L'arsenal déployé nous paraît aujourd'hui globalement complet. Les dernières modifications sont intervenues dans la loi du 10 avril 2019. Elles faisaient notamment référence aux difficultés rencontrées dans le choix des meilleures infractions à retenir, entre le groupement afin de commettre des violences et l'attroupement. Cette dernière infraction n'était guère retenue en pratique puisque la jurisprudence considérait qu'il s'agissait d'un délit de nature politique ne pouvant donner lieu à comparution immédiate. Désormais, cette infraction est retenue sans trop de difficultés par les parquets.
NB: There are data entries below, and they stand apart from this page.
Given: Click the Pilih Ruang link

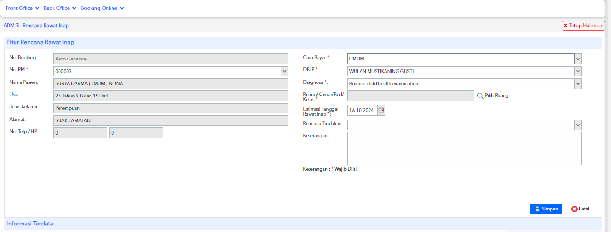Looking at the screenshot, I should tap(497, 96).
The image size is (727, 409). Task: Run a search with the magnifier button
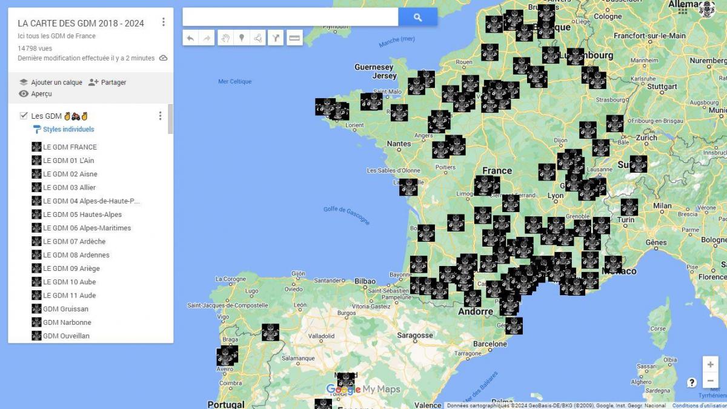(417, 16)
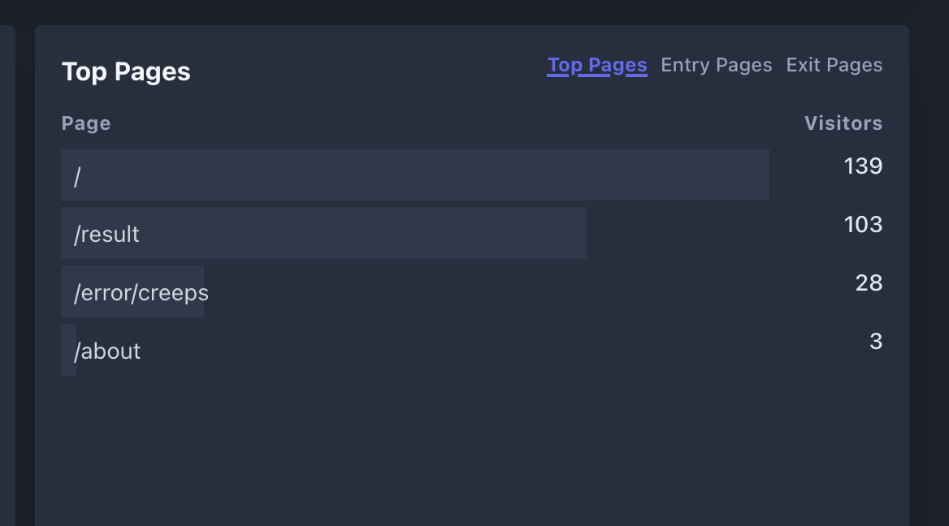The width and height of the screenshot is (949, 526).
Task: Select the underlined Top Pages tab
Action: click(x=596, y=65)
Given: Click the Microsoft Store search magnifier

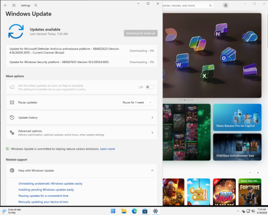Looking at the screenshot, I should [x=210, y=5].
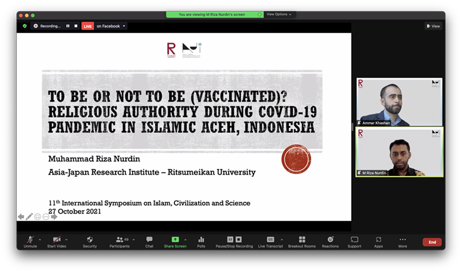
Task: Click the View button at top right
Action: pos(433,26)
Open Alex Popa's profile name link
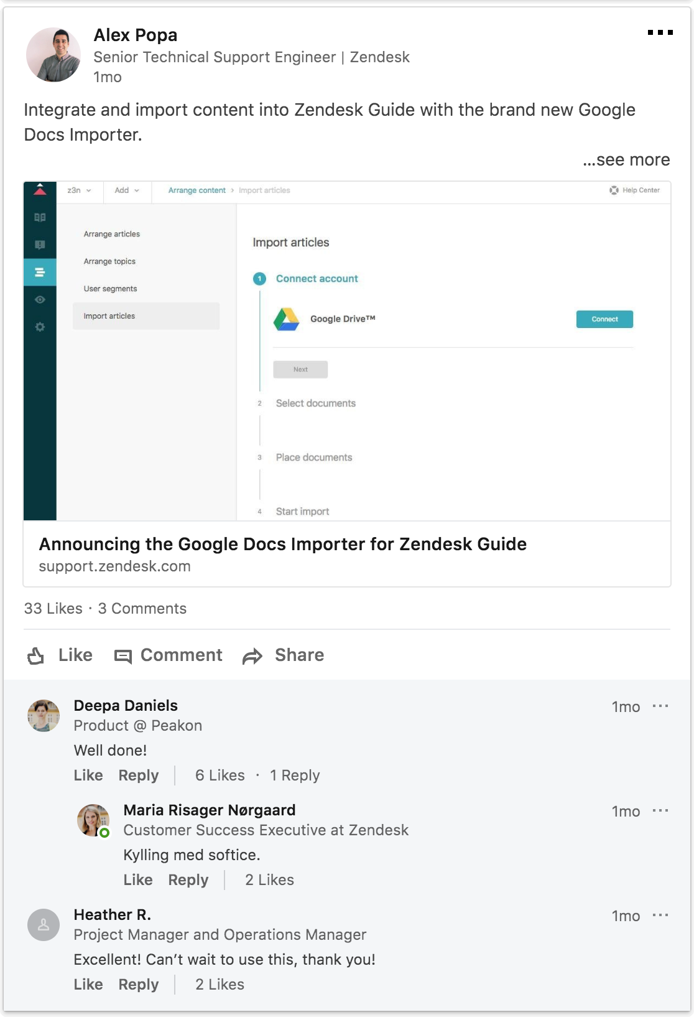 click(136, 35)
Vous évoquez la difficulté qui peut exister entre le niveau d'infraction et de répression prévu par le législateur et la réponse pénale appliquée par les juridictions. La réponse se veut complexe. Elle se situe à différentes étapes de la procédure.

Le premier point qui, parfois, étonne dans les commentaires que l'on peut lire est le résultat des procédures engagées. Pourquoi un certain nombre d'entre elles ne donne-t-il pas lieu à des suites procédurales, ou en tout cas pas forcément sous toutes les qualifications qu'on pensait initialement être retenues ? Ce n'est pas la résultante d'une difficulté du corpus normatif. Tout le problème réside dans le fait de constituer dès l'origine des dossiers de qualité qui permettent ensuite d'engager les poursuites de façon satisfaisante. C'est un travail engagé entre les parquets, les services de la préfecture et de police, dans le cadre des réunions préparatoires que l'on promeut depuis un certain nombre d'années. Le souhait est que les parquets aient une parfaite connaissance des dispositifs de prévention des troubles mis en place par les préfectures en termes de police administrative. Il convient d'insister à chaque fois sur la nécessité, à côté des forces d'intervention qui doivent prévenir ces troubles ou appréhender les auteurs des dégradations et des violences, d'avoir des effectifs en mesure de recueillir les éléments de preuve qui permettront de construire des procédures solides et d'engager les poursuites. Il faut aussi parler du niveau de la répression, en fonction des preuves réunies sur la gravité des faits commis.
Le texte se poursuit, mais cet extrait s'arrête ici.